Synthesis and biological evaluation of a series of novel inhibitor of Nek2/Hec1 analogues.

ID: ALA1152785

Journal: J Med Chem

Title: Synthesis and biological evaluation of a series of novel inhibitor of Nek2/Hec1 analogues.

Authors: Qiu XL, Li G, Wu G, Zhu J, Zhou L, Chen PL, Chamberlin AR, Lee WH.

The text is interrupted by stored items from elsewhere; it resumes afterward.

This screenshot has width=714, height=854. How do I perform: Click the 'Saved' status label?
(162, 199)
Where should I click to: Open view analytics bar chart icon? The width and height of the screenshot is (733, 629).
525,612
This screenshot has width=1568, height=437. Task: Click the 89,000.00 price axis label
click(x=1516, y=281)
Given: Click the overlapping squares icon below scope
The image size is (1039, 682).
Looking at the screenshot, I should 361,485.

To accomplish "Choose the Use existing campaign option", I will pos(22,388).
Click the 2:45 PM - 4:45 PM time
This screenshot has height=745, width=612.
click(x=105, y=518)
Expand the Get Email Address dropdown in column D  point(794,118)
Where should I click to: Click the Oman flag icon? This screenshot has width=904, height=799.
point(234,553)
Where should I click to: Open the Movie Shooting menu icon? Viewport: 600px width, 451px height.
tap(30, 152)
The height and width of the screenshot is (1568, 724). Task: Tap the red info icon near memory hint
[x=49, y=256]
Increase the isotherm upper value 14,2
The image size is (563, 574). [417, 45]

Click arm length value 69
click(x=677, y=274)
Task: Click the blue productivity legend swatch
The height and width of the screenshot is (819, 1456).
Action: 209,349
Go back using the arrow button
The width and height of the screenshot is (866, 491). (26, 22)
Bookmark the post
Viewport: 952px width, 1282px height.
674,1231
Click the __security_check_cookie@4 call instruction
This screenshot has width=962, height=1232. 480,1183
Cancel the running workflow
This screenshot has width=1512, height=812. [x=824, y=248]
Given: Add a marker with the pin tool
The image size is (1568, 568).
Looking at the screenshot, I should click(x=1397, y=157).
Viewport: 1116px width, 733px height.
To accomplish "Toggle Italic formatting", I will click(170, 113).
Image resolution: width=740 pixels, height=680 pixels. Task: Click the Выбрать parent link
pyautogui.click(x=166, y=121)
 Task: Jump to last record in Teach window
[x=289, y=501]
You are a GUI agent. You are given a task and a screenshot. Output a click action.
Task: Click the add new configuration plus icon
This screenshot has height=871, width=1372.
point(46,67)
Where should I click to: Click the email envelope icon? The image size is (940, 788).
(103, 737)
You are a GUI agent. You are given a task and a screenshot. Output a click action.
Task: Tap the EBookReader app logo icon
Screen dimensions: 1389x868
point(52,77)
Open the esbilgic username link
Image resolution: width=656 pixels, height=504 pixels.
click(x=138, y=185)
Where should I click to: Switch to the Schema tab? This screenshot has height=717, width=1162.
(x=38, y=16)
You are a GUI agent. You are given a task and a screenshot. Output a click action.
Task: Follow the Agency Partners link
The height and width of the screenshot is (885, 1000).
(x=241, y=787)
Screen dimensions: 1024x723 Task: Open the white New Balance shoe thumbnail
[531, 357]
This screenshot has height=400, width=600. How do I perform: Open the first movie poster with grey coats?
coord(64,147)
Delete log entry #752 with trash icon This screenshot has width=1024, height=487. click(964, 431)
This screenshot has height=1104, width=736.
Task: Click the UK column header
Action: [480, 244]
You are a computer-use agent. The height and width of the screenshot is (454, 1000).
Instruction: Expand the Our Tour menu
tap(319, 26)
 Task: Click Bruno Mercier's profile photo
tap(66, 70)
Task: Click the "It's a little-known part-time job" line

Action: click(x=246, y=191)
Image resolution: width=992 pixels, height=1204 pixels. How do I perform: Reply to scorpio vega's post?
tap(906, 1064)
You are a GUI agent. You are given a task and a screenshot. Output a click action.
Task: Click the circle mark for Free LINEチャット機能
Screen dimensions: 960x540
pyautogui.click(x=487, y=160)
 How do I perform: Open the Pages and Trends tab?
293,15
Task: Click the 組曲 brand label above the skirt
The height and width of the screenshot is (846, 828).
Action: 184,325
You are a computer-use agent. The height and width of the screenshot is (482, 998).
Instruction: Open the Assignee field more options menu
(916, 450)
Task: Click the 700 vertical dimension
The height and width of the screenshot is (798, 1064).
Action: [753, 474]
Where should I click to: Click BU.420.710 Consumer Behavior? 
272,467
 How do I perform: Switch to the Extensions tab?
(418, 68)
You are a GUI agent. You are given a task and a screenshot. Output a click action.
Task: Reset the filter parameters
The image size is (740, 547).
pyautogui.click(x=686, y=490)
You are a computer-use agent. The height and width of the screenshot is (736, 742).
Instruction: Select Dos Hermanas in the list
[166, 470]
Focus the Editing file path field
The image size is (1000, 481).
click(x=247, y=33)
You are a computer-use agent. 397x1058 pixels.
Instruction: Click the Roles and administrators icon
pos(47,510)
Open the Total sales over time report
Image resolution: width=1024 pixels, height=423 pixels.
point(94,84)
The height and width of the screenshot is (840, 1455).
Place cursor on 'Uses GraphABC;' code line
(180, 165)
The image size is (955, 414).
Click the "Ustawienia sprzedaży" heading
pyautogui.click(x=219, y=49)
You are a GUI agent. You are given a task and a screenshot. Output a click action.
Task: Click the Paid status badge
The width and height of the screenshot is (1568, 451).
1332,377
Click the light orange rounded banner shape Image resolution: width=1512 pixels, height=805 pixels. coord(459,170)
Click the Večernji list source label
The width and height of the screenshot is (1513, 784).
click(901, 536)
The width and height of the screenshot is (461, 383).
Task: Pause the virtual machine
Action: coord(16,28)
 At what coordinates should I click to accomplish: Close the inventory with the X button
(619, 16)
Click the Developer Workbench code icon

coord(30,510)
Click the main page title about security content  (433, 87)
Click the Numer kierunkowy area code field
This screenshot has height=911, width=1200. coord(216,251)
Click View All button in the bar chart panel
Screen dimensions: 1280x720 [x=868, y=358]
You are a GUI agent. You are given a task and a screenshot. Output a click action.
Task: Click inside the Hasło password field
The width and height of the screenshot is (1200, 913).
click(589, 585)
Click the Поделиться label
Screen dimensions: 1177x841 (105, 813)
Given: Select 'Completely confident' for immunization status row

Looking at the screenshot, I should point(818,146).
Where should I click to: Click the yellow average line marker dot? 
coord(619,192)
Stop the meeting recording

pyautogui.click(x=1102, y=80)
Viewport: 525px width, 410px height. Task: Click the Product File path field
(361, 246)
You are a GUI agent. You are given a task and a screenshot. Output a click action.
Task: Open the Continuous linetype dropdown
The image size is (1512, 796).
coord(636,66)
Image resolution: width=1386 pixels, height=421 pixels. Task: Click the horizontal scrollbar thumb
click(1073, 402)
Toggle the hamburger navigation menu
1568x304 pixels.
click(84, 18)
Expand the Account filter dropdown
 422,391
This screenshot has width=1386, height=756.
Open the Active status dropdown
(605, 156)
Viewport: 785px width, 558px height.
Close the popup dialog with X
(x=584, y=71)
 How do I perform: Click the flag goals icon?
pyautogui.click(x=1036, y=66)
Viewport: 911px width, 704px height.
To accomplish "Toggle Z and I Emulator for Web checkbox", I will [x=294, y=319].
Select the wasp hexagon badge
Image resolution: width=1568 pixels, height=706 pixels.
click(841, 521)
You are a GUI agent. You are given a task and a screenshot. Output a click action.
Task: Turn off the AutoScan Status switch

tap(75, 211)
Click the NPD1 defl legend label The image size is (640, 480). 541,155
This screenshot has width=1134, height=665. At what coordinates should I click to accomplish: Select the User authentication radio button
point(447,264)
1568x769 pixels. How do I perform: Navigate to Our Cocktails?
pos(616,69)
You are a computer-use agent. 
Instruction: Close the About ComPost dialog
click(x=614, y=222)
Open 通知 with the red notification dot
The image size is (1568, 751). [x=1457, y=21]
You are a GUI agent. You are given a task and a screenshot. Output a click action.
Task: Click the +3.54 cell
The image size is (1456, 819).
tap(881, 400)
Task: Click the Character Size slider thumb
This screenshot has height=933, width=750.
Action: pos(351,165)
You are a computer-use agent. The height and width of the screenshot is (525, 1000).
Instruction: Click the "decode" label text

Abstract: High expression in cancer 1 (Hec1) is an oncogene overly expressed in many human cancers. Small molecule inhibitor of Nek2/Hec1 (INH) targeting the Hec1 and its regulator, Nek2, in the mitotic pathway, was identified to inactivate Hec1/Nek2 function mediated by protein degradation that subsequently leads to chromosome mis-segregation and cell death. To further improve the efficacy of INH, a series of INH analogues were designed, synthesized, and evaluated. Among these 33 newly synthesized analogues, three of them, 6, 13, and 21, have 6-8 fold more potent cell killing activity than the previous lead compound INH1. Compounds 6 and 21 were chosen for analyzing the underlying action mechanism. They target directly the Hec1/Nek2 pathway and cause chromosome mis-alignment as well as cell death, a mechanism similar to that of INH1. This initial exploration of structural/functional relationship of INH may advance the progress for developing clinically applicable INH analogue.

CiteXplore: 19243176

DOI: 10.1021/jm8015969

Patent ID: ┄